PPP negotiation involves several steps such as Link Control Protocol (LCP) negotiation, Authentication, and Network Control Protocol (NCP) negotiation. If the two sides cannot agree on the correct parameters, then the connection is terminated. Once the link is established, the two sides authenticate each other using the authentication protocol decided on during LCP negotiation. Authentication must be successful prior to starting NCP negotiation.
PPP supports two authentication protocols: Password Authentication Protocol (PAP) and Challenge Handshake Authentication Protocol (CHAP).
For more information on document conventions, see the Cisco Technical Tips Conventions.
There are no specific prerequisites for this document.
The information in this document is based on the software and hardware versions below.
Cisco IOS® Software Release 11.2 or later
PAP authentication involves a two-way handshake where the username and password are sent across the link in clear text; hence, PAP authentication does not provide any protection against playback and line sniffing.
CHAP authentication, on the other hand, periodically verifies the identity of the remote node using a three-way handshake.

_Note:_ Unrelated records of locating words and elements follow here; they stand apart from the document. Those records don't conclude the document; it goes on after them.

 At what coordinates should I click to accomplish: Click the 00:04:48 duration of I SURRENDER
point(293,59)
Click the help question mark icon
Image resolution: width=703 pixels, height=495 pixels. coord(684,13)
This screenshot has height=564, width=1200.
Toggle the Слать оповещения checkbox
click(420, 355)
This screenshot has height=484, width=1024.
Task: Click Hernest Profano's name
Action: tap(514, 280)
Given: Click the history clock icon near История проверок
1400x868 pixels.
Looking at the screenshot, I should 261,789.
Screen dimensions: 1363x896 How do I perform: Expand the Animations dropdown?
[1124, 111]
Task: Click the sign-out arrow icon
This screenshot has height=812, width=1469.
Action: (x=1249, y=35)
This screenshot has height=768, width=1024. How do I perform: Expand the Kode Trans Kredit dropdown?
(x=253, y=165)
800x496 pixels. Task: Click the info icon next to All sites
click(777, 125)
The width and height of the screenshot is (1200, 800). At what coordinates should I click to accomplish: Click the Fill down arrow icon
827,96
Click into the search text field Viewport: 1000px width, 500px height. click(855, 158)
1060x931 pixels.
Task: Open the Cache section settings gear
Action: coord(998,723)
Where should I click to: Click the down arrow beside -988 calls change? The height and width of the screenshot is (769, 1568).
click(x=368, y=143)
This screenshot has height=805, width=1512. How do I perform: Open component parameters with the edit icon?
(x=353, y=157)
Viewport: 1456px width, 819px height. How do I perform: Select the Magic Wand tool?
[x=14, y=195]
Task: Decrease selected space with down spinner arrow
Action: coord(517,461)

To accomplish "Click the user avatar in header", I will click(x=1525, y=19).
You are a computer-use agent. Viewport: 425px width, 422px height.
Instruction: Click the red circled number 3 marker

After the PPP link is established, the host sends a "challenge" message to the remote node. The remote node responds with a value calculated using a one-way hash function. The host checks the response against its own calculation of the expected hash value. If the values match, the authentication is acknowledged; otherwise, the connection is terminated.
In this section, you are presented with the information to configure the features described in this document.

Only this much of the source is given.